Ora, precisa-se de motivo para bater no marido? Absolutamente não. Não importa o quão bem ele faça tudo, se ela quiser bater, baterá. Antes, Li Wenjuan fazia o mesmo. Se ela podia tolerar, ele também deveria conseguir.
O coração de Chen Zhiqiang gelou; que truque ela pretendia agora?
“Que olhar é esse? Não acredita que eu possa te dar um presente? Onde está a confiança entre as pessoas?” Shen Yan levantou-se, fitando-o de cima, com uma expressão de decepção.
“Não é que eu não acredite.

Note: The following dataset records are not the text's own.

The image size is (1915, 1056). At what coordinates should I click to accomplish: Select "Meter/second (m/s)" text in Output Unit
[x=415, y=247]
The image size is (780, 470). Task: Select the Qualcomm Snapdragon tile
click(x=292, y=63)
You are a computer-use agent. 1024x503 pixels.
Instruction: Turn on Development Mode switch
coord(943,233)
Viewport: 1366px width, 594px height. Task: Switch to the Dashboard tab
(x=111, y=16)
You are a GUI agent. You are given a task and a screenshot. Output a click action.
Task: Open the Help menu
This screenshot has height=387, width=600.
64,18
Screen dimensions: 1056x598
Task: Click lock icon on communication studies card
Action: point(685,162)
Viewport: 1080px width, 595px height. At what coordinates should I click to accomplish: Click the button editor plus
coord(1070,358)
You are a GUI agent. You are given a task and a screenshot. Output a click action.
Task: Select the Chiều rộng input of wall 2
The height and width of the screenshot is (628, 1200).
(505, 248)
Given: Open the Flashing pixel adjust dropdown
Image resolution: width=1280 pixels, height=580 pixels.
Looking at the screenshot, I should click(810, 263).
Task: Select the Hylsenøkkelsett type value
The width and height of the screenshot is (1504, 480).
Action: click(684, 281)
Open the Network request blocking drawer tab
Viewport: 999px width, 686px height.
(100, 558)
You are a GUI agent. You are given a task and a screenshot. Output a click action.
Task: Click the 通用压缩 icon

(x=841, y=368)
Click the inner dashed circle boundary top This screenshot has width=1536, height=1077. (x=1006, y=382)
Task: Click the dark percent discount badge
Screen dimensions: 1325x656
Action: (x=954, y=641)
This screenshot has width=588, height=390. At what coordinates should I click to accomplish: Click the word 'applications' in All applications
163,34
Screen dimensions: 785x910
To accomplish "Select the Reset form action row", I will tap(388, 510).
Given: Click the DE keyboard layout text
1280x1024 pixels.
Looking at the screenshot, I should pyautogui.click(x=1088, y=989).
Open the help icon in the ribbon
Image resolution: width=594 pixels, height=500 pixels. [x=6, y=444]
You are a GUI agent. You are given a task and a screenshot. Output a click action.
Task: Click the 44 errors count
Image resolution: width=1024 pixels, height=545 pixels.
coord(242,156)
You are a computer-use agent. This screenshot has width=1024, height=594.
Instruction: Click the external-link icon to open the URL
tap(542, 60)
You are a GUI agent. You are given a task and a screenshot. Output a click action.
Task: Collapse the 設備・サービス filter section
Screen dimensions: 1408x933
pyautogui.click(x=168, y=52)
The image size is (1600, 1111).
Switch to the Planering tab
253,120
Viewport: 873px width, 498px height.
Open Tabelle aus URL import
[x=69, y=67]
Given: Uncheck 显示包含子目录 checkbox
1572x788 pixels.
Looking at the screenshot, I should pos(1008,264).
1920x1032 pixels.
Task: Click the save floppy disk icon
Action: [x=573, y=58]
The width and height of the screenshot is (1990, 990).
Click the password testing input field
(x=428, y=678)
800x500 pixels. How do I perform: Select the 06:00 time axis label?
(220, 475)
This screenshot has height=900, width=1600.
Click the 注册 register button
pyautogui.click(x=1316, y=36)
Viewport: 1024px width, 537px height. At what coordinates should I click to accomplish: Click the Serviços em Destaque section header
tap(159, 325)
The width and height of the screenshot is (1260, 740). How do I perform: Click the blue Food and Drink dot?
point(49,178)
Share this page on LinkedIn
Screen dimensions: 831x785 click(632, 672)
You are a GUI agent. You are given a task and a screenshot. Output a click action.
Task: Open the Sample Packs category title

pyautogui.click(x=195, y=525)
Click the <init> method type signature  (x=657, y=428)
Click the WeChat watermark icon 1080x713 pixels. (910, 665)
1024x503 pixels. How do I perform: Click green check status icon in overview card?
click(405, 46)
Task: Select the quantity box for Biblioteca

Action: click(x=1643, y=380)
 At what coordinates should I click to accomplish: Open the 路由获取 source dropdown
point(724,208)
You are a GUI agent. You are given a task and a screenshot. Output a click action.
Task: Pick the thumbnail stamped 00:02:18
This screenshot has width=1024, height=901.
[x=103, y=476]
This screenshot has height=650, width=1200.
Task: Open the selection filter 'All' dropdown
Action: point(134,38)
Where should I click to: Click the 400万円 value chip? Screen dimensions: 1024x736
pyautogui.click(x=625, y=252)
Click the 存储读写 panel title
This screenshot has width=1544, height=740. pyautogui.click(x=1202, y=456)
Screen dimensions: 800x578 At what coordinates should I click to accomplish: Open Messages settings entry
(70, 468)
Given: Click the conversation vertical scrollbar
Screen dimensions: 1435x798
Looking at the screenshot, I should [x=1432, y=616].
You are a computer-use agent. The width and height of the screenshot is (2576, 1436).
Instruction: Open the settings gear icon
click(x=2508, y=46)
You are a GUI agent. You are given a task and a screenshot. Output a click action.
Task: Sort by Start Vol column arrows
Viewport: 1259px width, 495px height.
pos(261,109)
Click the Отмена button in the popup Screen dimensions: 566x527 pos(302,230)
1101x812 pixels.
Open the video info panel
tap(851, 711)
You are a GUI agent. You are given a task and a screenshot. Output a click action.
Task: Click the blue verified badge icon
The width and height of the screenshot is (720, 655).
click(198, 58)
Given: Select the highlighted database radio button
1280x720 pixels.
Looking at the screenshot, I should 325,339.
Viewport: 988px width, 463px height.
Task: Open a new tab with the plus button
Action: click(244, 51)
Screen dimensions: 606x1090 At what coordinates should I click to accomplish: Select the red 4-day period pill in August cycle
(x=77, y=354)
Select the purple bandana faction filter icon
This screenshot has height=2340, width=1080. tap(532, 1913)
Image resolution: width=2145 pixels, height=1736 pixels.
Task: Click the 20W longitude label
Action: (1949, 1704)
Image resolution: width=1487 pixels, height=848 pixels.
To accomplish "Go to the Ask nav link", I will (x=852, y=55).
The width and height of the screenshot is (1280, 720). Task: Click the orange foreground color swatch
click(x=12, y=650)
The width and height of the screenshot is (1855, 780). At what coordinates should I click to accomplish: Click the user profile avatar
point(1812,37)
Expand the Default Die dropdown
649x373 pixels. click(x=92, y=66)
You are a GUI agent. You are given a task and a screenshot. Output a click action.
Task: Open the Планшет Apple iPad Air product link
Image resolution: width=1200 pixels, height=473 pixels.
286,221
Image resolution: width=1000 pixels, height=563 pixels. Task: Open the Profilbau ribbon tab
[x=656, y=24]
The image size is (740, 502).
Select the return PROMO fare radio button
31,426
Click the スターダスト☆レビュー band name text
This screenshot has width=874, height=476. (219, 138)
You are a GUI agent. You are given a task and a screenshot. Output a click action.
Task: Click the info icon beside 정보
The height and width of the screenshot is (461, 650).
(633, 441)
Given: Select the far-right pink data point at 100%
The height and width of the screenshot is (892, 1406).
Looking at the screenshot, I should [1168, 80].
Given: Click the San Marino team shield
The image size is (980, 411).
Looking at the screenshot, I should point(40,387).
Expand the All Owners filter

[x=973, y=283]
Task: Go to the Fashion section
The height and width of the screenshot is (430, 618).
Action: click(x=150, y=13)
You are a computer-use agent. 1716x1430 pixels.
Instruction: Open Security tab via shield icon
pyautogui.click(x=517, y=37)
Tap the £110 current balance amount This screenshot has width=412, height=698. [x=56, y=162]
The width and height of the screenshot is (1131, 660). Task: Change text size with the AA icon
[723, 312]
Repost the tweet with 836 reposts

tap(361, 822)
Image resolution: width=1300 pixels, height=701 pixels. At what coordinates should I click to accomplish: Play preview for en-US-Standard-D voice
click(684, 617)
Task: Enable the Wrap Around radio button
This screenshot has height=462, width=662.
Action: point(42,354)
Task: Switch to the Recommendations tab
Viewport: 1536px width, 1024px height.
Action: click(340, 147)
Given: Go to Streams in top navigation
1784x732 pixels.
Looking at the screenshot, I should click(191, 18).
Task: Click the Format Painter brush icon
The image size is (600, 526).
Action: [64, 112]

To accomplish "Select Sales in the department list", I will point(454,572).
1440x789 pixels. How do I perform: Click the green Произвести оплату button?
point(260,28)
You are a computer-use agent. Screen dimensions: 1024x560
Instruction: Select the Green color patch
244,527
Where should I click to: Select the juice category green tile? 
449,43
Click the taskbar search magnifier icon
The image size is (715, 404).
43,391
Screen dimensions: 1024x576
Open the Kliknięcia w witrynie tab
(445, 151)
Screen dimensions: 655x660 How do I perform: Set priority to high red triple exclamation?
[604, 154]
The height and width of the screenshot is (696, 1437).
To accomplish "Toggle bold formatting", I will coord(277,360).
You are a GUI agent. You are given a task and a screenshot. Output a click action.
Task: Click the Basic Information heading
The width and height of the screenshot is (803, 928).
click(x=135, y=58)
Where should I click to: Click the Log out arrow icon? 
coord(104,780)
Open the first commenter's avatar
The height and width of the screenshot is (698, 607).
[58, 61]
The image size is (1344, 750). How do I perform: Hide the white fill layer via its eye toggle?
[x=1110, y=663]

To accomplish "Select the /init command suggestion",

Obrigado pelo presente, querida.” Chen Zhiqiang respondeu trêmulo.
“Muito bem, basta acreditar.”
Dizendo isso, ela pegou a caixa sob a mesa de centro e retirou o chicote de couro.
“Bonito, não? Custou vários milhares.” Shen Yan vangloriou-se, admirando o vermelho intenso do objeto.
Chen Zhiqiang percebeu o perigo e, sem hesitar, correu para fora. Queria fugir, nunca mais cruzar o limiar daquela casa.
Acabara de sair quando Shen Yan o puxou de volta com uma única mão. A porta se fechou com estrondo. Chen Zhiqiang, sem se importar mais com o ridículo, bateu desesperadamente. “Socorro! Socorro! Rápido, alguém chame a polícia!”
Os vizinhos, intrigados, estranharam. Por que nestes dias não ouviam mais os gritos de Li Wenjuan, mas agora era um homem a clamar?
Apresaram-se em sair para ver o que acontecia; até os do andar de cima desceram ao ouvirem o alvoroço.
“O que houve? Por que Xiao Chen está pedindo socorro?”
Uma multidão se aglomerava à porta. Shen Yan saiu e se pronunciou. Todos olhavam, curiosos: por que hoje quem apanhava não era Li Wenjuan?
Cambaleando, Chen Zhiqiang escapou. “Senhores, senhoras, Li Wenjuan enlouqueceu! Vai me matar!”
“Ah, Wenjuan, o que aconteceu agora? Estão brigando de novo? Vocês, jovens, deviam prezar a harmonia.”
“É verdade, é verdade. Uma discussão não é nada.”
O grupo murmurava palavras de consolo, mas o brilho de curiosidade nos olhos era impossível de esconder.
Pobre Chen Zhiqiang, parecia ter apanhado feio. Quem diria, aquela Li Wenjuan magra e miúda conseguia vencer Chen Zhiqiang. Realmente, as aparências enganam.
Shen Yan observava friamente o pedido de socorro dele. Que adiantava? Antes, Li Wenjuan também já pedira ajuda, e nada mudara.
“Entre marido e mulher, não há rancor que dure uma noite. Só estamos brincando, não é, querido?” Disse, lançando-lhe um olhar de falsa repreensão.
Os vizinhos, depois de algumas palavras, se dispersaram. Afinal, era assunto doméstico; não lhes cabia envolver-se demais.
Quando todos se afastaram, Chen Zhiqiang olhou para Shen Yan com temor, sem ousar dizer palavra.
Gentil, ela o apoiou. “É hora de descansar, querido.”
Ao fechar a porta, tapou-lhe a boca, amarrou-lhe as mãos. Chen Zhiqiang lutou com todas as forças, mas em vão.
Chicote em punho, Shen Yan aproximou-se devagar. O som dos saltos altos ecoava como batidas em seu coração.
Com um estalo, o chicote desceu sobre o corpo de Chen Zhiqiang. Ela informara-se especialmente: aquele chicote doía sem pôr a vida em risco.
Shen Yan desferiu golpe após golpe, insultando-o entre os açoites. “Por que você nunca aprende? Tem coragem de expor os problemas da família?”
“Bato em você para o seu bem. Quero ver se você ousa de novo.”
Aquelas palavras lhe eram dolorosamente familiares. Sim, era assim que ele tratava Li Wenjuan: batia nela por pedir socorro, por não gostar da comida, por ter problemas no trabalho. Deixava-a à beira da morte e ainda proibia que fosse ao hospital.
Agora os papéis haviam se invertido. Era vingança.
Quando Shen Yan terminou, ofegante de tanto bater, soltou-lhe as amarras e o abandonou no chão. Dormir ali uma noite não o mataria. Assobiando uma canção, foi tomar banho.
“La la la, sou a pequena pintora vendedora de jornais...”
Olhos vazios, Chen Zhiqiang ouvia aquela música desafinada, tomado pelo desejo de matá-la, mas tremia só de pensar em suas artimanhas.
Não, não podia enfrentá-la diretamente.